→ Passage shown
###

December 1999

FAMILY VALUES URGED BY RUSSIAN & OTHER SPEAKERS


AT THE INTERNATIONAL CONGRESS FOR THE FAMILY IN MOSCOW, SEPTEMBER 1999*



"We must improve the moral values of society," the Rector of the Moscow Islamic Institute told an overflow crowd in Moscow gathered to talk about the family. Representing the 20 million Russian Muslims, Rector Murtazin emphasized that children need to be raised in spirituality instead of the vulgarity of the day as depicted on television and in the press.

Zinovij Lvovich Kogan, Chairman of the Congress of the Jewish Religious Organizations and Institutions in Russia, pointed out that participation in the family and marriage is one's major duty in life, that parents have the main responsibility for their children, and the main problem of the day is morality-not the economy.

Terese Wieland of the German Akademie Diozese Rottenburg-Stuttgart, cited research that shows love, mutual trust, and fidelity are the most important things in a family today.

His Eminence Kyrill, a Metropolitan in the Russian Orthodox Church, pointed out that the phony wizards who promote ideas that disintegrate the family have no answers.

"Constant values can never be changed. They were made by the creator," Roman Catholic Archbishop Tadeusz Kondrusiewicz told the assembly, after explaining that God's design for a man and woman was to make them inseparable. The archbishop warned about breaking up the family and called on people everywhere to stop the evils of abortion and euthanasia, noting that God created man and woman and told them to go forth and multiply.

Bishop Andreas Laun of Austria decried theories about gender that are ridiculous and confuse the roles of men and women, explaining that we were created in God's likeness, male and female.

###

→ Source material
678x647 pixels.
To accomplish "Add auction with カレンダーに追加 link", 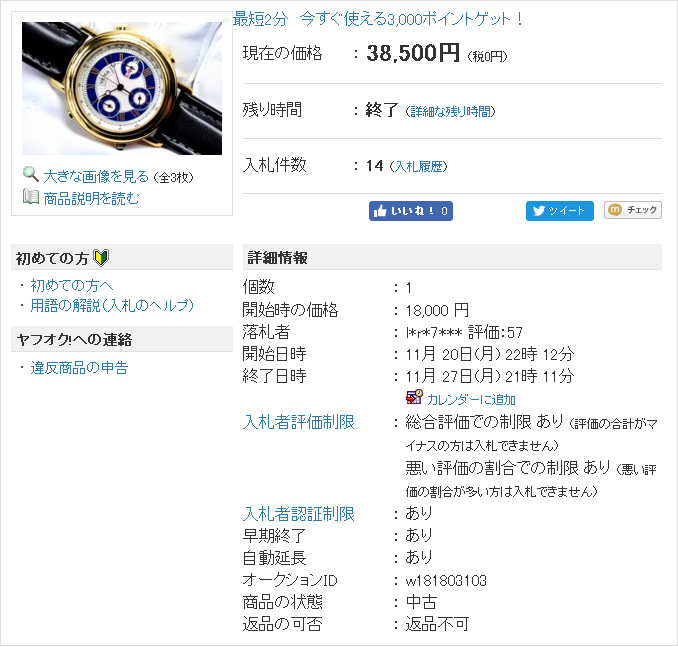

###

Return the entire report on the 1999 family congress in Moscow from above, word for word and unchanged.

→ Result for this task
December 1999

FAMILY VALUES URGED BY RUSSIAN & OTHER SPEAKERS


AT THE INTERNATIONAL CONGRESS FOR THE FAMILY IN MOSCOW, SEPTEMBER 1999*



"We must improve the moral values of society," the Rector of the Moscow Islamic Institute told an overflow crowd in Moscow gathered to talk about the family. Representing the 20 million Russian Muslims, Rector Murtazin emphasized that children need to be raised in spirituality instead of the vulgarity of the day as depicted on television and in the press.

Zinovij Lvovich Kogan, Chairman of the Congress of the Jewish Religious Organizations and Institutions in Russia, pointed out that participation in the family and marriage is one's major duty in life, that parents have the main responsibility for their children, and the main problem of the day is morality-not the economy.

Terese Wieland of the German Akademie Diozese Rottenburg-Stuttgart, cited research that shows love, mutual trust, and fidelity are the most important things in a family today.

His Eminence Kyrill, a Metropolitan in the Russian Orthodox Church, pointed out that the phony wizards who promote ideas that disintegrate the family have no answers.

"Constant values can never be changed. They were made by the creator," Roman Catholic Archbishop Tadeusz Kondrusiewicz told the assembly, after explaining that God's design for a man and woman was to make them inseparable. The archbishop warned about breaking up the family and called on people everywhere to stop the evils of abortion and euthanasia, noting that God created man and woman and told them to go forth and multiply.

Bishop Andreas Laun of Austria decried theories about gender that are ridiculous and confuse the roles of men and women, explaining that we were created in God's likeness, male and female.